[TASK INPUT]:
--- --- ---

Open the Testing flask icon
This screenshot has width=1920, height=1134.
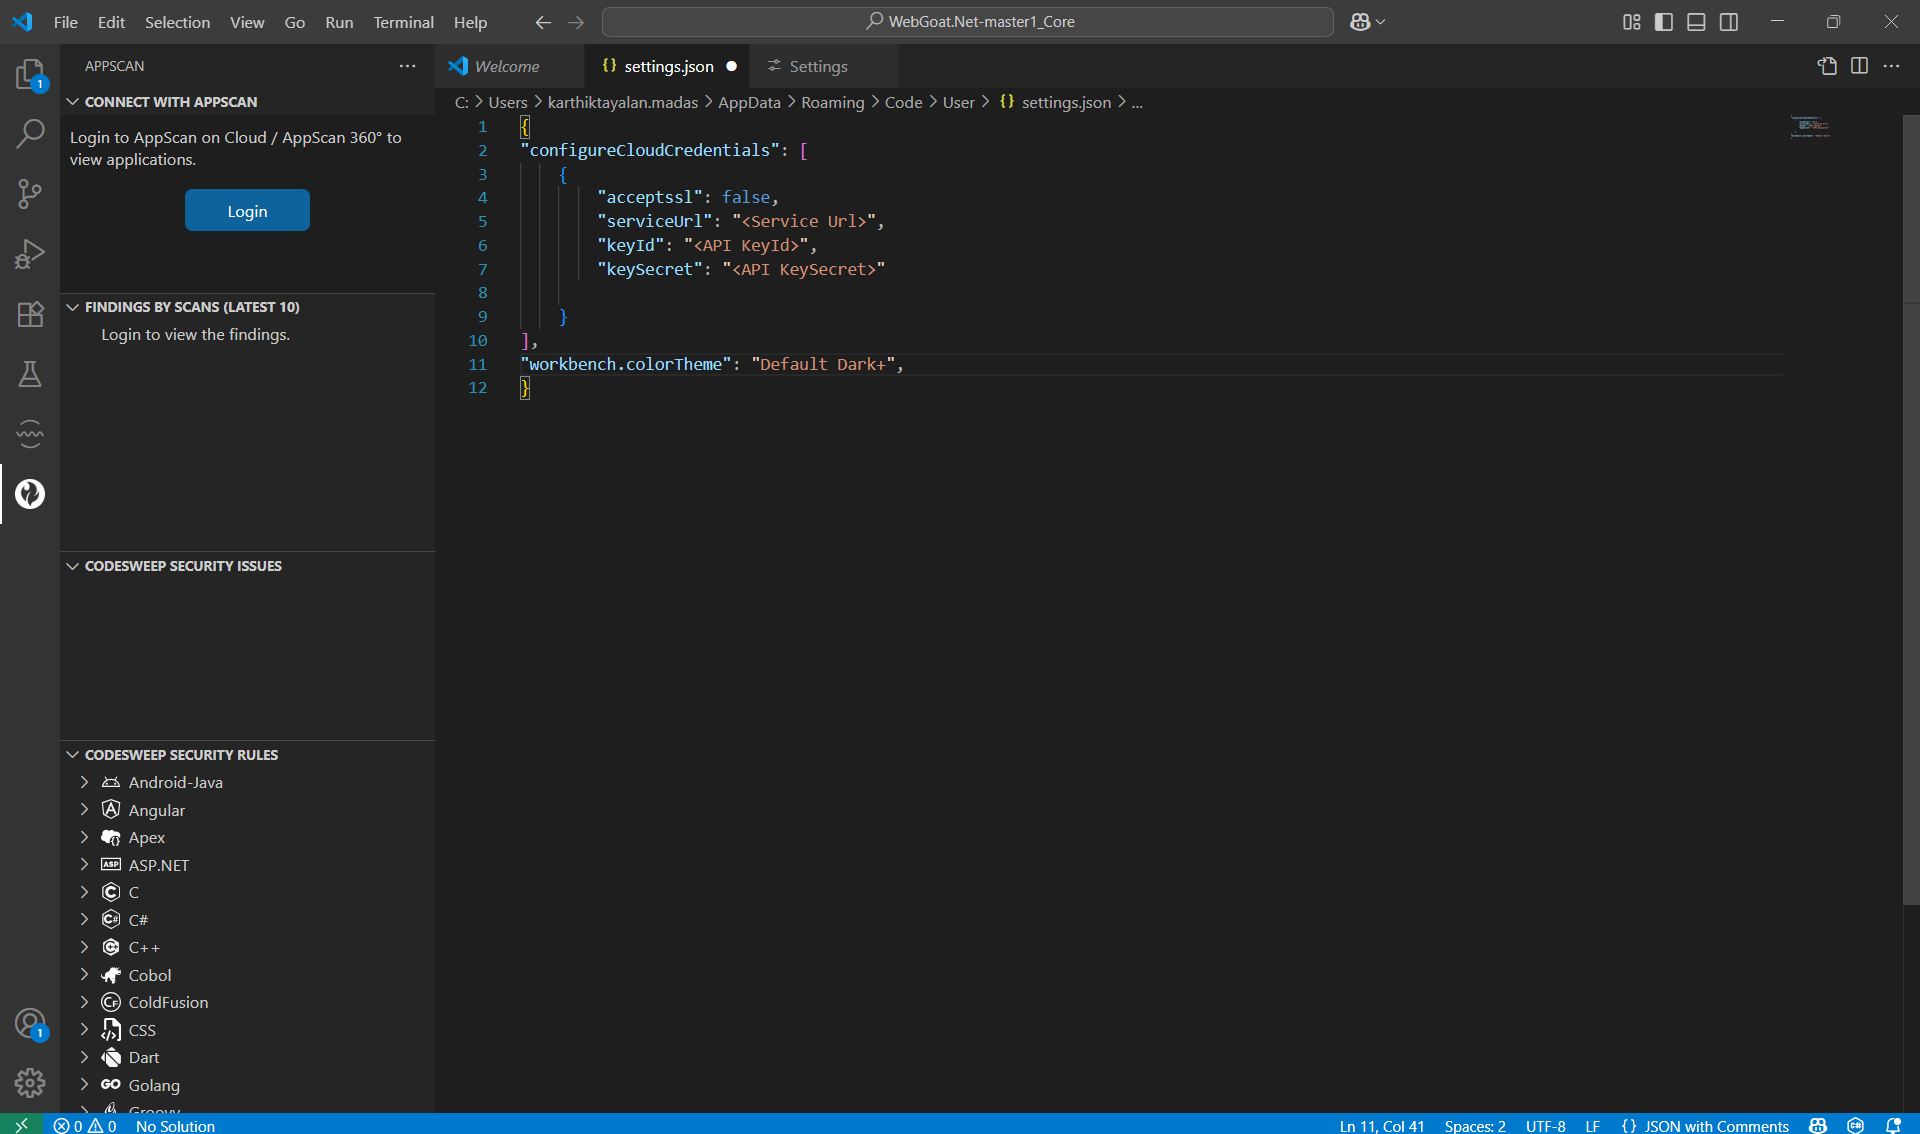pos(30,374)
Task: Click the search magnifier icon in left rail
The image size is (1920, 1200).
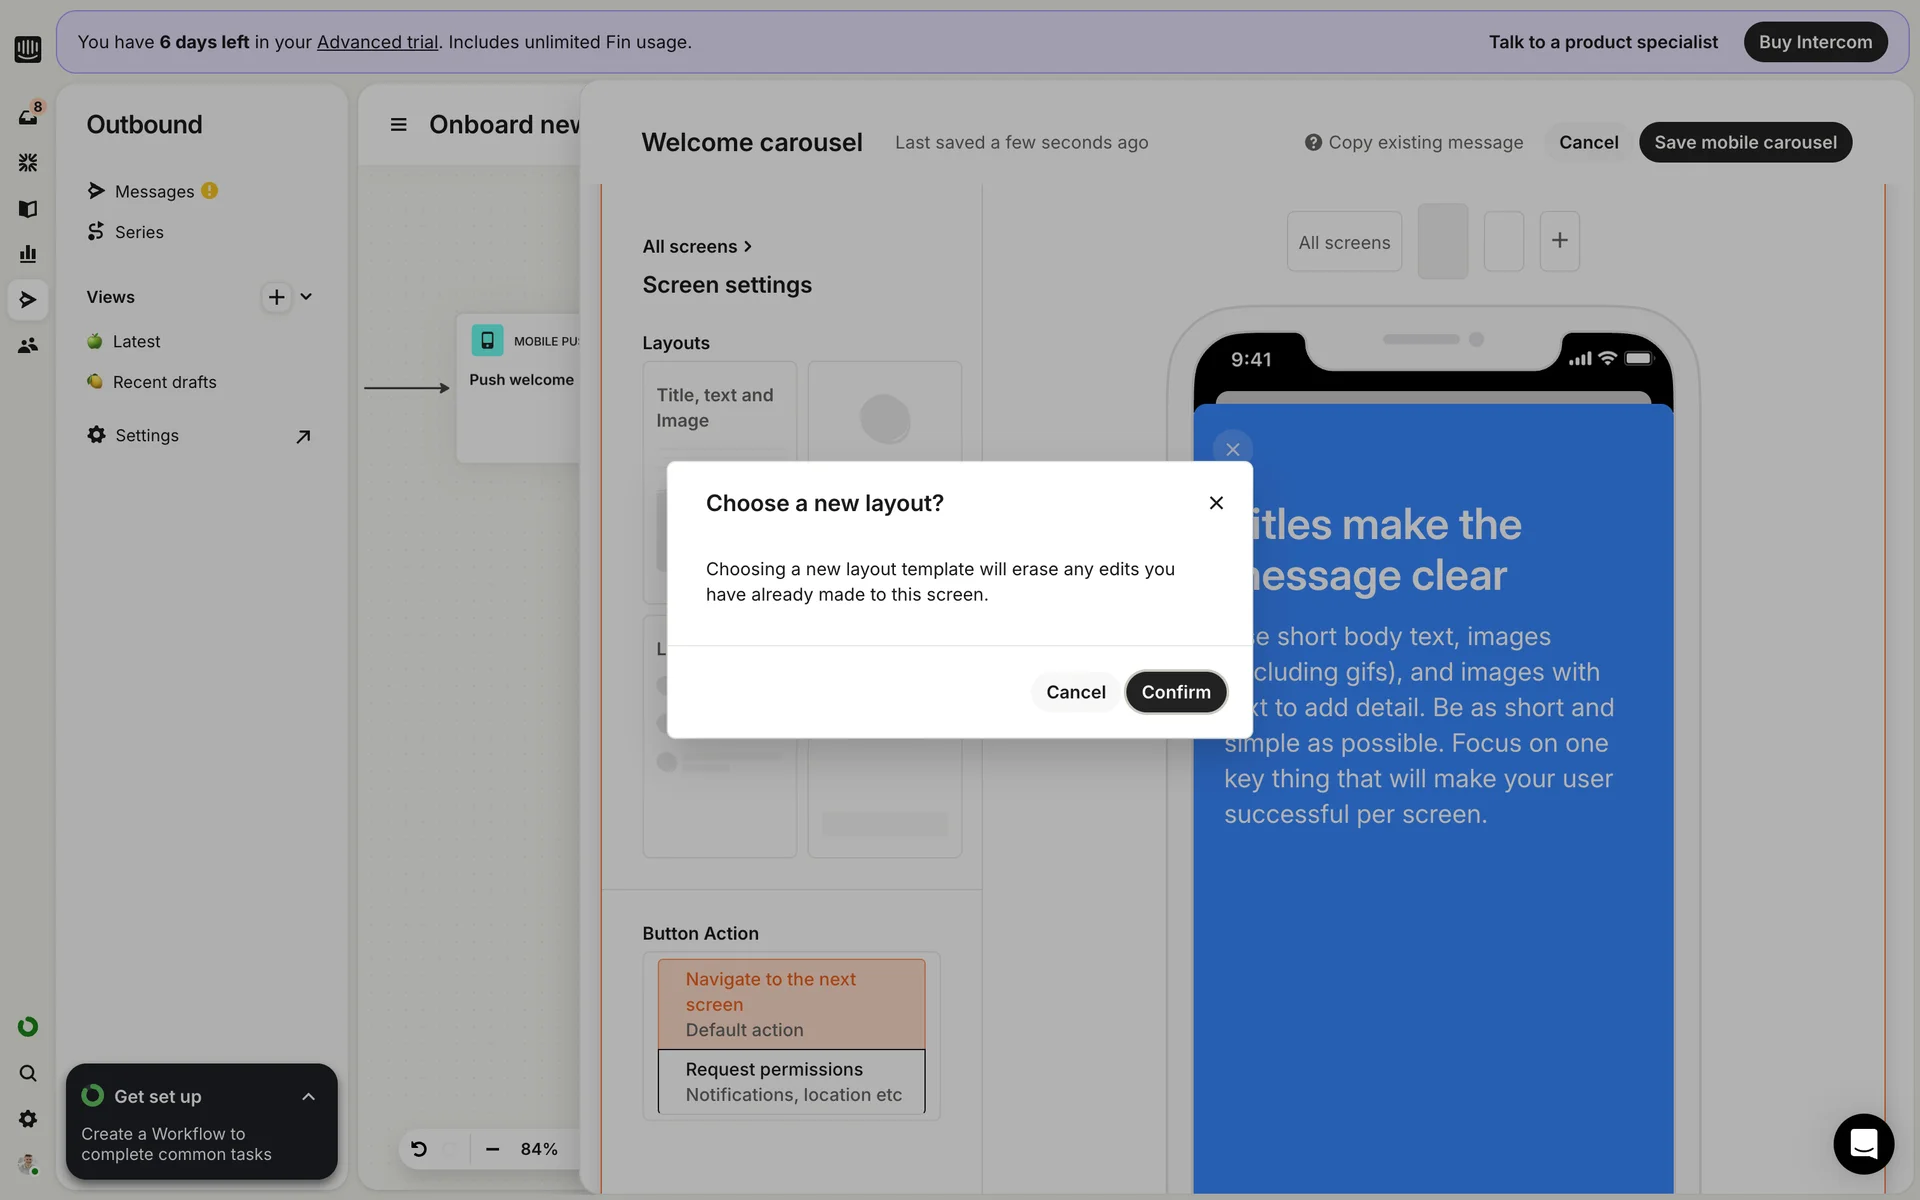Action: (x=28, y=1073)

--- --- ---

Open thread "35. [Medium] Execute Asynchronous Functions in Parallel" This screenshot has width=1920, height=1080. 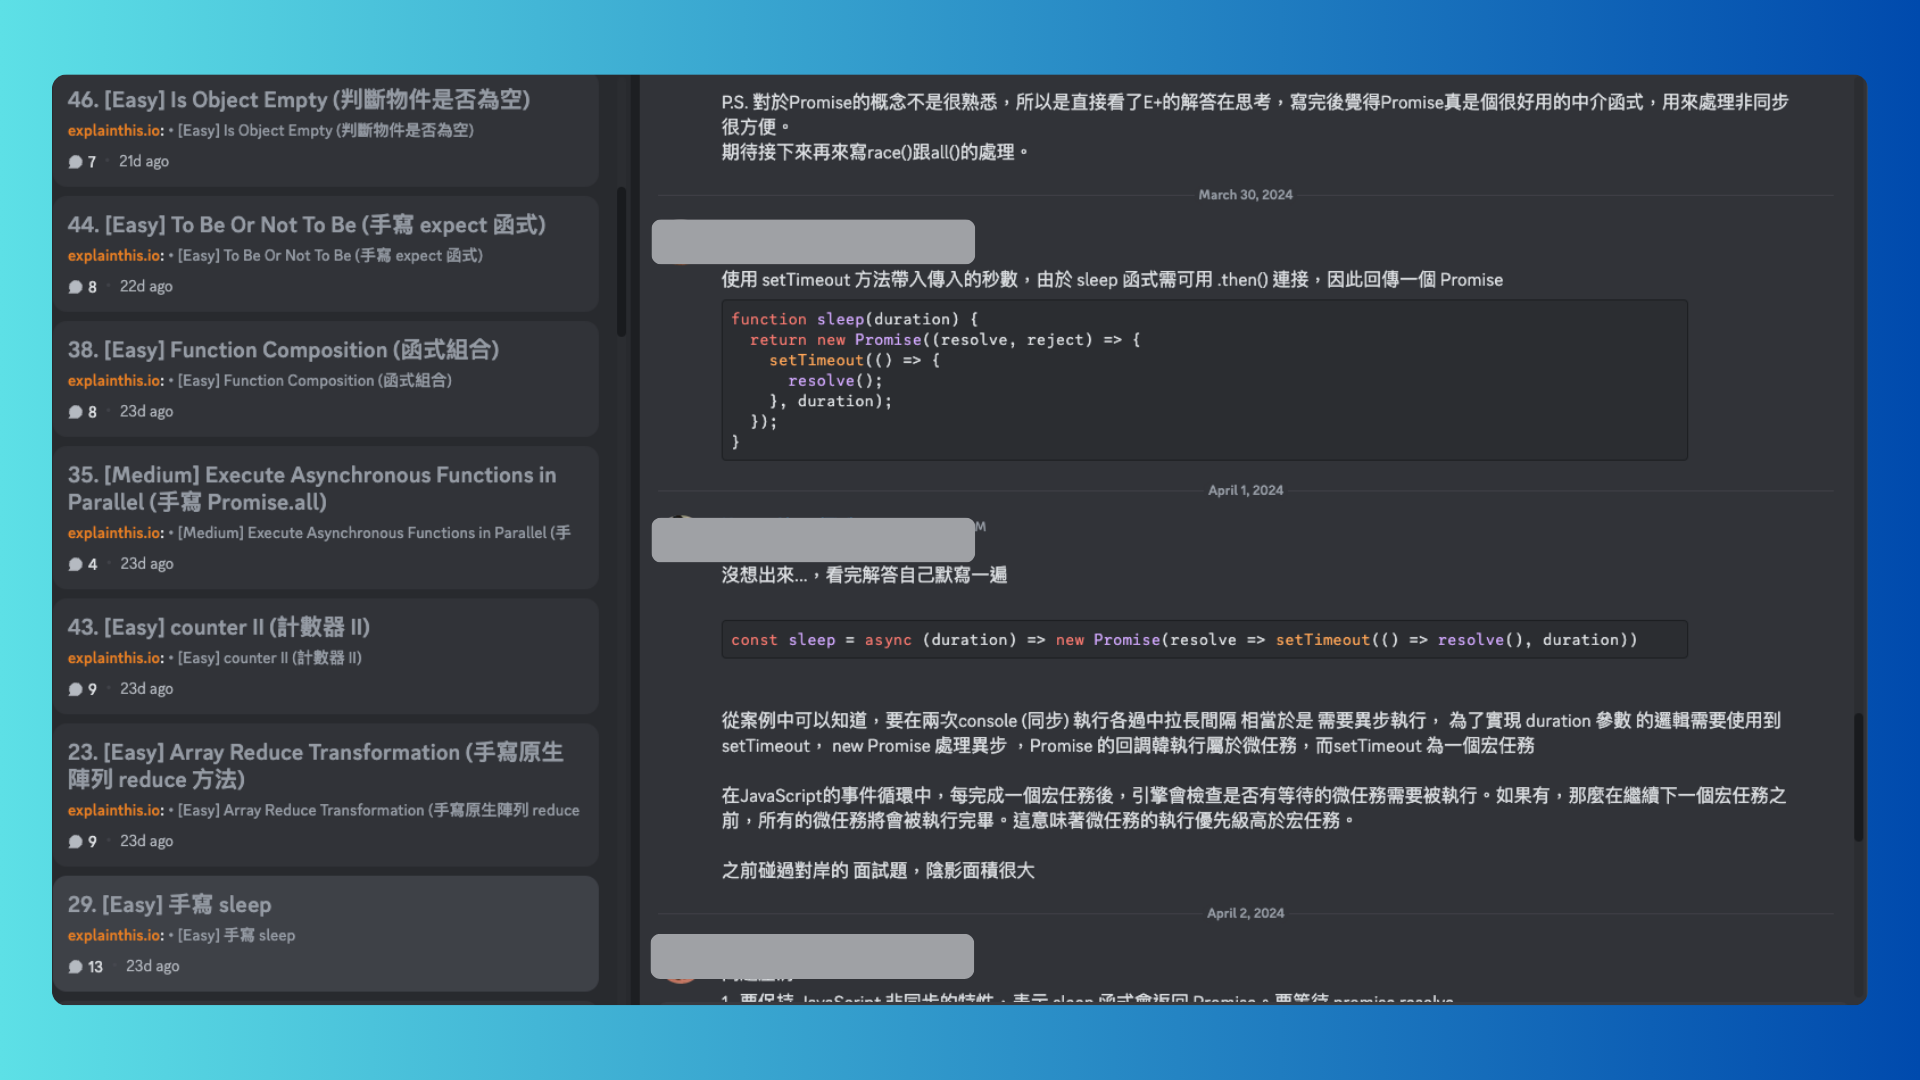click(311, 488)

--- --- ---

[TASK STATEMENT]: Each line in the listing above that includes the word "icon" needs to be copied out.

[SOLUTION FOR THIS PROBLEM]:
Open the Testing flask icon
Task: Click the search magnifier icon in left rail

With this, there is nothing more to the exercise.